La restructuration du transport public gabonais entre dans une nouvelle phase avec la création de la Compagnie Nationale de Transport (CNT). Née de la fusion-absorption de la SOGATRA et de Trans’Urb, la nouvelle entreprise publique ne se limite pas à une réorganisation administrative : elle prévoit également un important plan de recrutement destiné à soutenir l’expansion de ses activités.
Le ministère des Transports a tenu à rassurer les partenaires sociaux en confirmant que les 1 350 agents des deux anciennes sociétés seront intégralement repris au sein de la CNT, avec le maintien de leurs emplois, de leurs acquis sociaux et la poursuite du règlement des arriérés de salaires.
Des effectifs appelés à plus que doubler
Au-delà du transfert des personnels existants, les autorités affichent une ambition plus large : porter progressivement les effectifs de la compagnie à 3 000 collaborateurs.
Cet objectif implique le recrutement de 1 650 nouveaux agents, afin d’accompagner le déploiement des services de la CNT sur l’ensemble du territoire national.
Cette montée en puissance devrait permettre de répondre à l’augmentation des besoins en mobilité, tout en créant de nouvelles opportunités d’emploi dans le secteur des transports.
Un nouveau modèle économique pour assurer la pérennité de la compagnie
La CNT entend également rompre avec le modèle économique qui prévalait jusqu’à présent.
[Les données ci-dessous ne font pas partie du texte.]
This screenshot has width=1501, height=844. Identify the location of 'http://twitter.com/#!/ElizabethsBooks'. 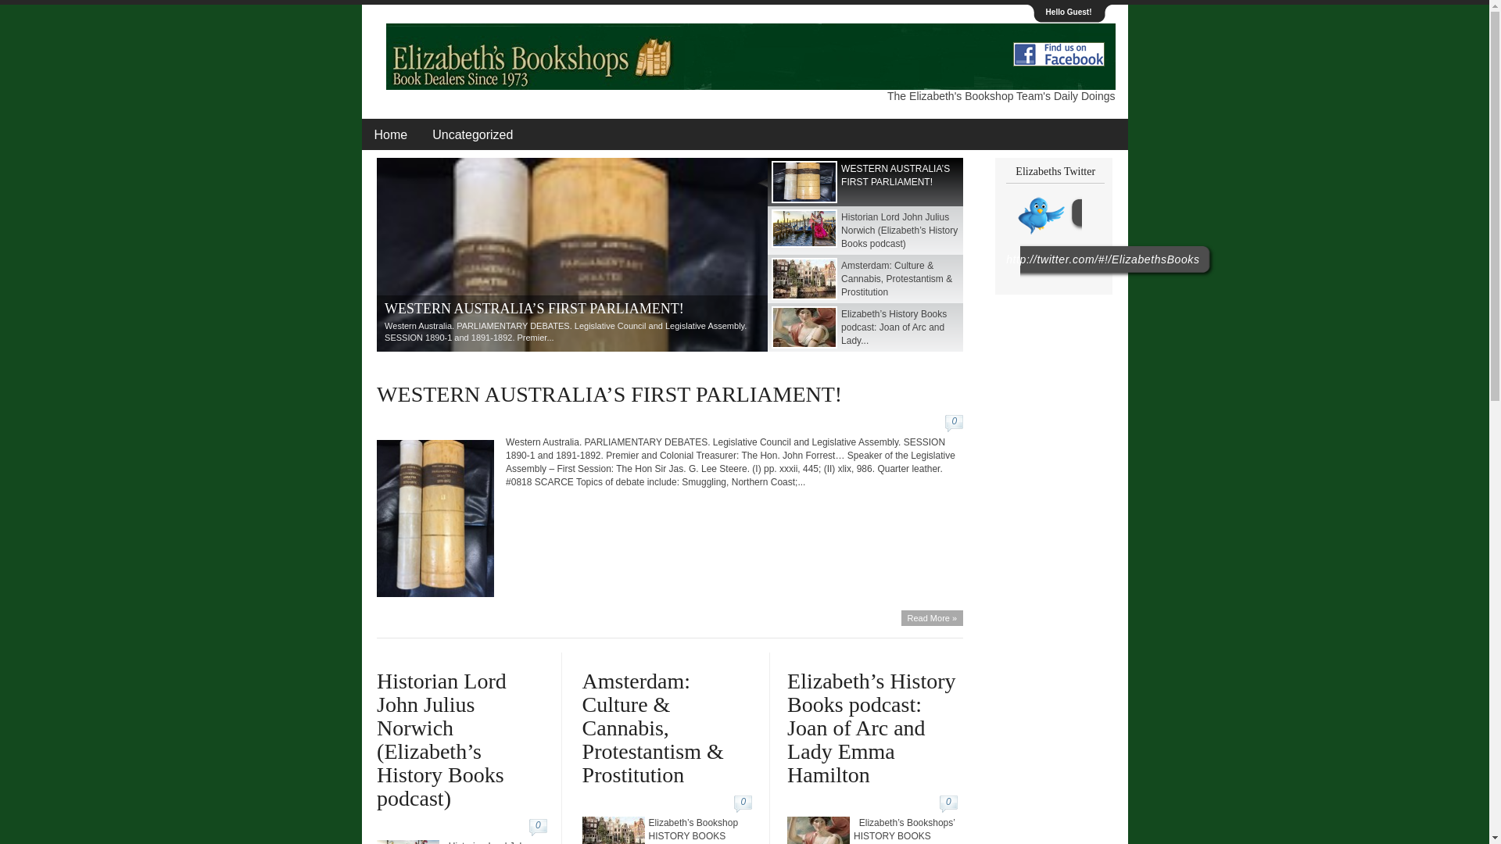
(1102, 258).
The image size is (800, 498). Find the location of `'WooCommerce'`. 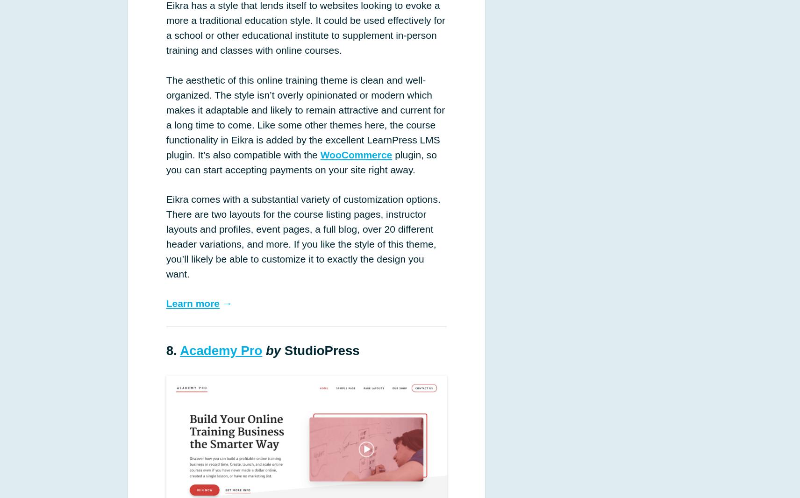

'WooCommerce' is located at coordinates (356, 154).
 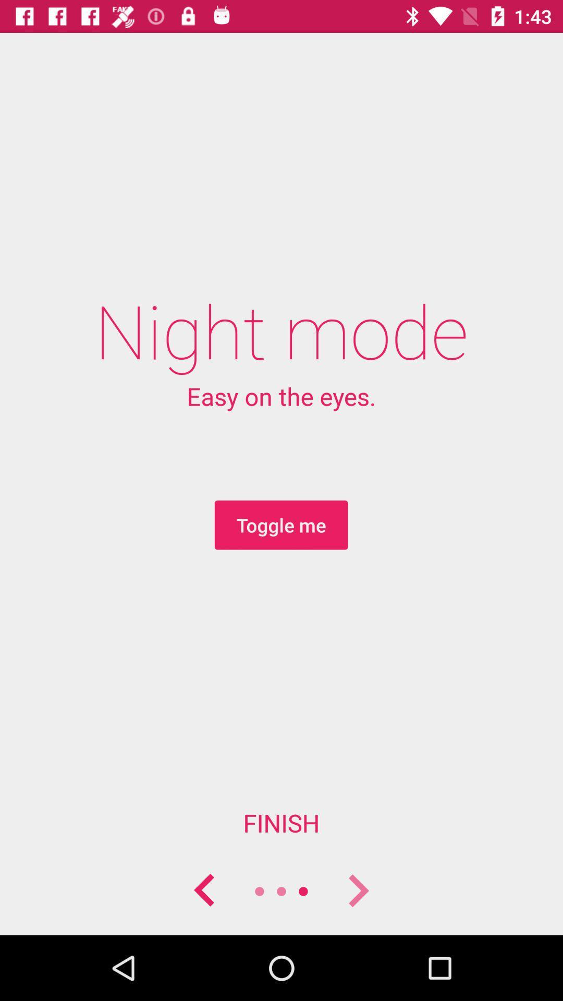 I want to click on the toggle me icon, so click(x=280, y=525).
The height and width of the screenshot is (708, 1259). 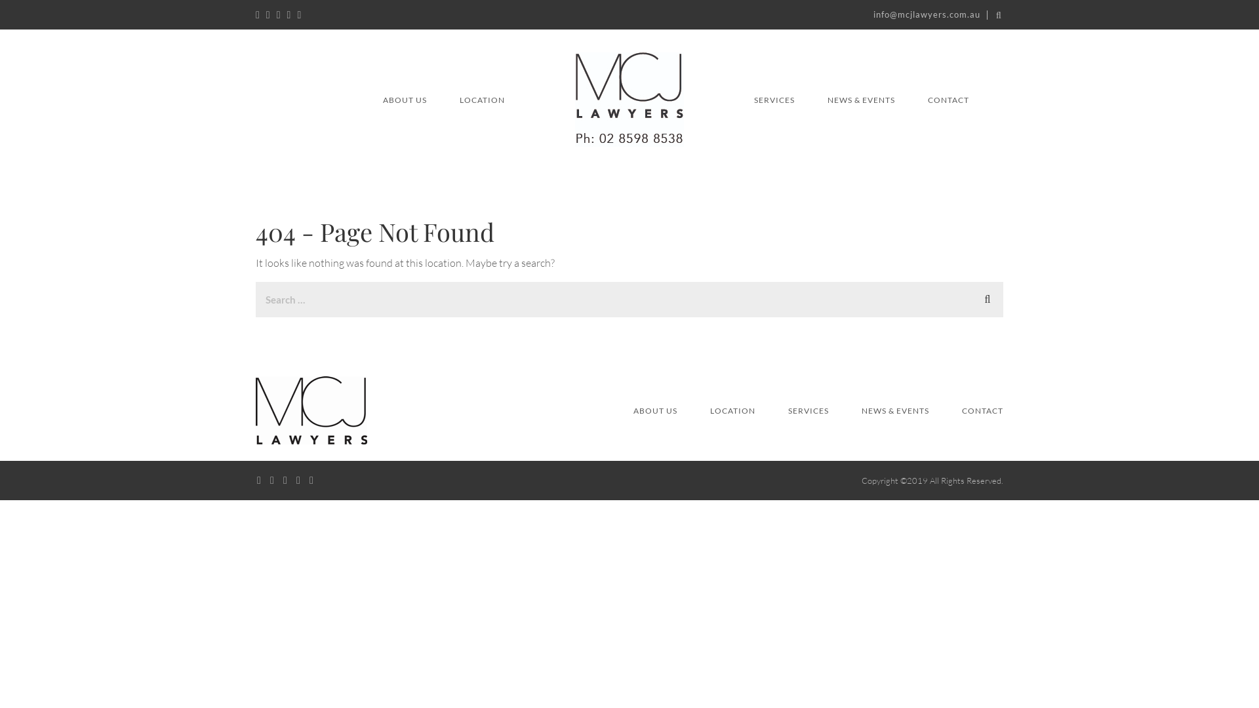 What do you see at coordinates (962, 411) in the screenshot?
I see `'CONTACT'` at bounding box center [962, 411].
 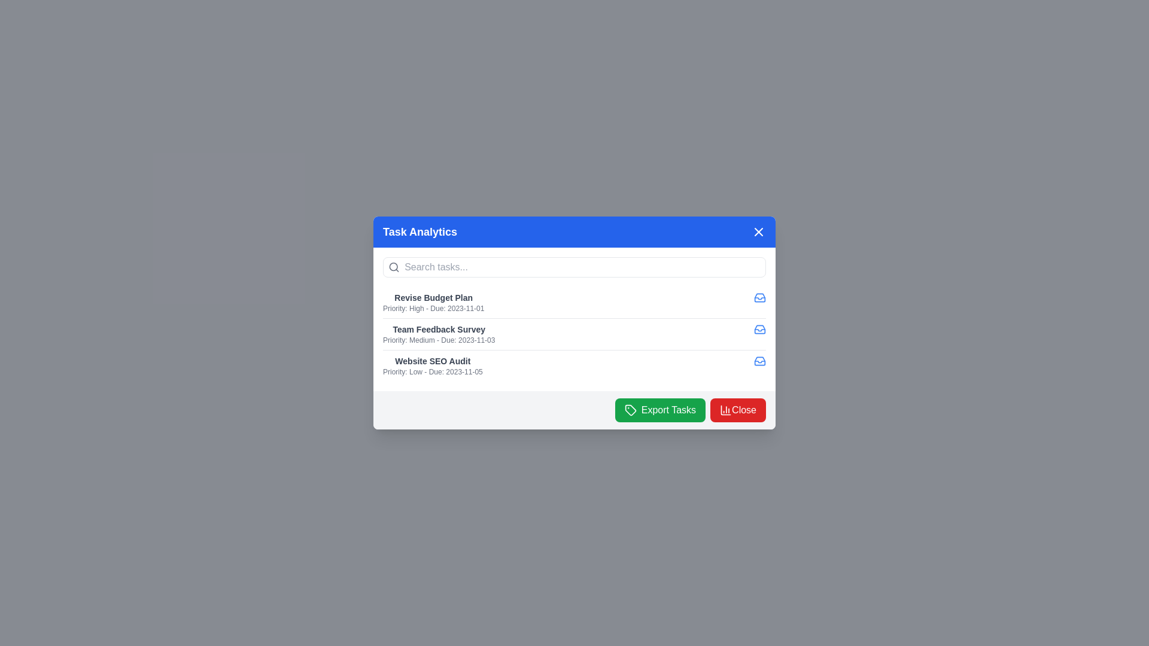 I want to click on the search icon located inside the search bar at the top of the modal window, which indicates the functionality for search queries, so click(x=394, y=267).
L’entreprise mettra en place un système de billetterie payante, reposant sur des tickets, des abonnements et des solutions de paiement électronique.
Cette évolution vise à diversifier les sources de revenus de la compagnie et à réduire progressivement sa dépendance aux subventions de l’État, tout en améliorant la qualité du service offert aux usagers.
Une flotte de 231 véhicules et une diversification des activités
Pour soutenir ses ambitions, la CNT disposera d’une flotte de 231 véhicules destinés à renforcer les dessertes urbaines et interurbaines à travers le pays.
Mais la stratégie de développement ne s’arrête pas au transport de voyageurs. La nouvelle compagnie prévoit également d’investir le segment du transport de fret ainsi que celui des produits pétroliers, avec l’objectif de devenir un opérateur public polyvalent capable de répondre aux besoins croissants de la logistique nationale.
Vers un opérateur stratégique de la mobilité et de la logistique
À travers cette réforme, le gouvernement entend bâtir une entreprise publique moderne, performante et financièrement viable, capable d’assurer un service de transport fiable tout en contribuant au développement économique du pays.